Public apology, private apocalypse: deconstructed by Jonathan Dee
Jonathan Dee’s new novel asks whether the big apology by a disgraced public figure is genuinely therapeutic, or just an empty ritual
Jonathan Dee: “There seems to be the faint ghost of a religious ceremony that hovers over this very secular ritual.” Photograph: Brenda Fitzsimons
WE know the drill. Famous person makes public boo-boo, followed by even more public apology. There is humiliation. There is tut-tutting. There may even be tears. It is one of the most familiar phenomena of 21st-century life; and it forms the starting point for A Thousand Pardons, the new novel from the author of the Pulitzer-nominated bestseller The Privileges, Jonathan Dee.
The book, Dee says, was inspired by a combination of Tiger Woods and John Calvin. “The highly ritualised public apology by a disgraced public figure is a subject of great interest to me.

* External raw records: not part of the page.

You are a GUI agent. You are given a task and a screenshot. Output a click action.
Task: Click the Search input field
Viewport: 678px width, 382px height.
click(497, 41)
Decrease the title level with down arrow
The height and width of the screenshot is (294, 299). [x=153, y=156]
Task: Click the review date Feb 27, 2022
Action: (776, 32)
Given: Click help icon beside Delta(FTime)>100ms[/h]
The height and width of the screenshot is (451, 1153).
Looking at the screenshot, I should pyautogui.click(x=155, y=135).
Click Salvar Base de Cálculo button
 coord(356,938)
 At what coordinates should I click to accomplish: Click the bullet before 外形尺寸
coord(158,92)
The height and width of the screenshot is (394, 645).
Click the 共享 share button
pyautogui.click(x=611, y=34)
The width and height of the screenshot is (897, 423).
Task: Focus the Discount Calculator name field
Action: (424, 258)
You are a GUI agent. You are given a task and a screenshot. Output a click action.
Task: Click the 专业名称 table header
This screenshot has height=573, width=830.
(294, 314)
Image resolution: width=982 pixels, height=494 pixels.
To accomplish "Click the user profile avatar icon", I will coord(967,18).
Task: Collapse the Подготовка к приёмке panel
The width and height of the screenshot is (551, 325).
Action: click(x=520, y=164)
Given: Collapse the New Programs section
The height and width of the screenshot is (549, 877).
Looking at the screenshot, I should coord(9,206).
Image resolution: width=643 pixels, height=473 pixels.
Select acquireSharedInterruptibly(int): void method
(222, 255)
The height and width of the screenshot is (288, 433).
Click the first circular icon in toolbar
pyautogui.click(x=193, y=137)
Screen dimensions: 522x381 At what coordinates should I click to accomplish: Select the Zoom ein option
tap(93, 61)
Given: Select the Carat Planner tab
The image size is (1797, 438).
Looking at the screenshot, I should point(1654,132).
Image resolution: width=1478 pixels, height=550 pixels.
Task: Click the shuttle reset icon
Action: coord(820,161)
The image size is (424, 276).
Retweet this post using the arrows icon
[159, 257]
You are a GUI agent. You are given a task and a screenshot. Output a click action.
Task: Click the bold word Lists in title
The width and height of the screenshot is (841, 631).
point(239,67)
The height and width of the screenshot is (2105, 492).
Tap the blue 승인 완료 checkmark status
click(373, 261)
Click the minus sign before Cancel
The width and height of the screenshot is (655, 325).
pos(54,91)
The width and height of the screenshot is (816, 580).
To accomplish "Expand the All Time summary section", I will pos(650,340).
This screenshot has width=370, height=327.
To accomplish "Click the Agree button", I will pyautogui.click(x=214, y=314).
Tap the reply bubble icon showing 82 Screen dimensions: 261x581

There’s an instance every week or two in the US.
“It’s both of the moment, and ancient – or what passes for ancient in the US. It harks back to a much older form of American public life; that is to say, a public life dominated by religion. There seems to be the faint ghost of a religious ceremony that hovers over this very secular ritual – the penitence that has to follow certain rules, and that takes place before the congregation.”
A Thousand Pardons takes the reader through the front door of what appears to be a wholesome all-American family. Father Ben is a partner in a city law firm; mother Helen keeps high-maintenance house; daughter Sara, adopted, of Chinese ethnic origin, is smart, sassy and suitably rebellious.
But Dee is an expert at unravelling precisely such appearances as these. He did it in The Privileges, and before many pages of A Thousand Pardons have turned, Ben demolishes his marriage and his career in one spectacularly ill-judged swoop. Forced to get a job, Helen falls backwards into the PR business – where, it turns out, she is very, very good at getting men who have made spectacular boo-boos to do the public-apology thing.
Dee presents a cast of well-drawn characters, including some sharp-focus cameos that offer contrasting snapshots of men who are unhappy in their bodies: the teenage thrillseeker from a wealthy black family who takes up with Sara; the famous film star who can’t handle his celebrity lifestyle; the small-town lawyer who keeps a stash of whiskey in his filing cabinet so he doesn’t have to go home after work.
But it is the relationships, or the lack of them, within the nuclear Armstead family that cause the biggest explosions in the book.
Young Sara has immense power in the family, and wields it mercilessly. She is constantly and harshly judgmental where her parents are concerned: something of which, as the parent of a teenage daughter and a soccer coach besides, Dee admits he sees a good deal. “My daughter, of course,” he adds, “is an angel.”